(Records from a data source)
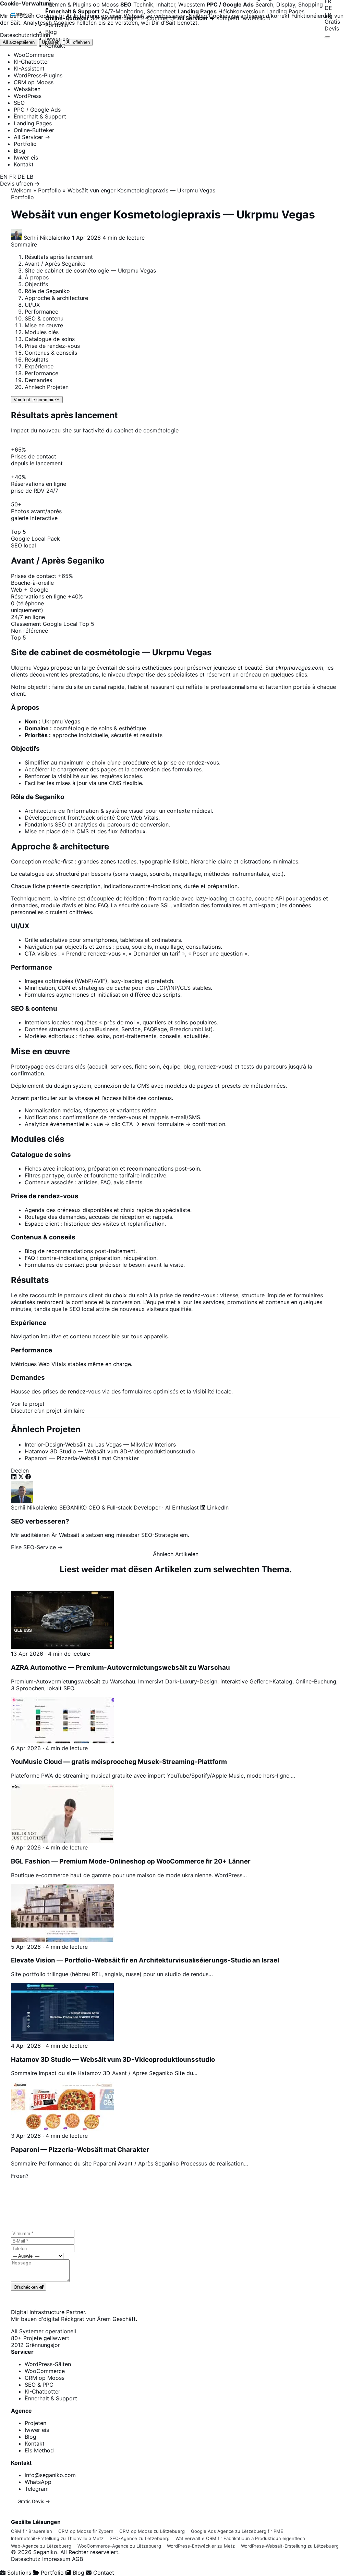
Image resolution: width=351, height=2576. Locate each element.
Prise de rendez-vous (52, 345)
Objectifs (36, 284)
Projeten (35, 2423)
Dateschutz (25, 2558)
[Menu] (327, 37)
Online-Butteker (34, 130)
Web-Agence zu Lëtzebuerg (41, 2546)
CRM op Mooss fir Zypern (85, 2531)
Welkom (21, 190)
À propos (37, 277)
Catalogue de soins (50, 339)
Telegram (37, 2488)
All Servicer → (32, 137)
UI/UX (32, 304)
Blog (51, 31)
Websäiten (27, 89)
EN (4, 176)
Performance (41, 311)
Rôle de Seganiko (47, 291)
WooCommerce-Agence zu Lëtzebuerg (119, 2546)
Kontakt (55, 45)
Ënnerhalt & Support (40, 116)
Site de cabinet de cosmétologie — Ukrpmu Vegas (90, 270)
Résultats (36, 359)
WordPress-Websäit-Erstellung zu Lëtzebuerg (290, 2546)
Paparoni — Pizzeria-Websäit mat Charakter (82, 1458)
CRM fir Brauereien (31, 2531)
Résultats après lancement (59, 256)
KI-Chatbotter (31, 61)
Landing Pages (33, 123)
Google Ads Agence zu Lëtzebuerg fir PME (237, 2531)
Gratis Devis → (33, 2501)
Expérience (39, 366)
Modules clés (42, 332)
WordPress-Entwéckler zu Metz (201, 2546)
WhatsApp (38, 2481)
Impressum (56, 2558)
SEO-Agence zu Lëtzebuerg (140, 2538)
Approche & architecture (56, 297)
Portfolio (56, 25)
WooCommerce (34, 54)
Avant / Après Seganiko (55, 263)
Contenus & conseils (51, 352)
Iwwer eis (57, 38)
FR (12, 176)
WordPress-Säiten (48, 2364)
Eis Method (39, 2450)
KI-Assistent (29, 68)
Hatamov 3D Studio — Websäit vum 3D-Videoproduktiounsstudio (110, 1451)
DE (328, 7)
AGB (77, 2558)
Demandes (38, 380)
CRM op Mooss (33, 82)
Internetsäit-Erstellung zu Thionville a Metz (57, 2538)
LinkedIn (217, 1507)
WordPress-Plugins (38, 75)
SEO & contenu (44, 318)
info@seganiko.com (50, 2475)
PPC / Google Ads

#### ACTION ITEM
Each line above from the one with "Résultats après lancement (59, 256)" up to and including the one with "FR (12, 176)" must be set down exactly, and no line outside that span may appear.

#### REPLY
Résultats après lancement (59, 256)
KI-Chatbotter (31, 61)
Landing Pages (33, 123)
Google Ads Agence zu Lëtzebuerg fir PME (237, 2531)
Gratis Devis → (33, 2501)
Expérience (39, 366)
Modules clés (42, 332)
WordPress-Entwéckler zu Metz (201, 2546)
WhatsApp (38, 2481)
Impressum (56, 2558)
SEO-Agence zu Lëtzebuerg (140, 2538)
Approche & architecture (56, 297)
Portfolio (56, 25)
WooCommerce (34, 54)
Avant / Après Seganiko (55, 263)
Contenus & conseils (51, 352)
Iwwer eis (57, 38)
FR (12, 176)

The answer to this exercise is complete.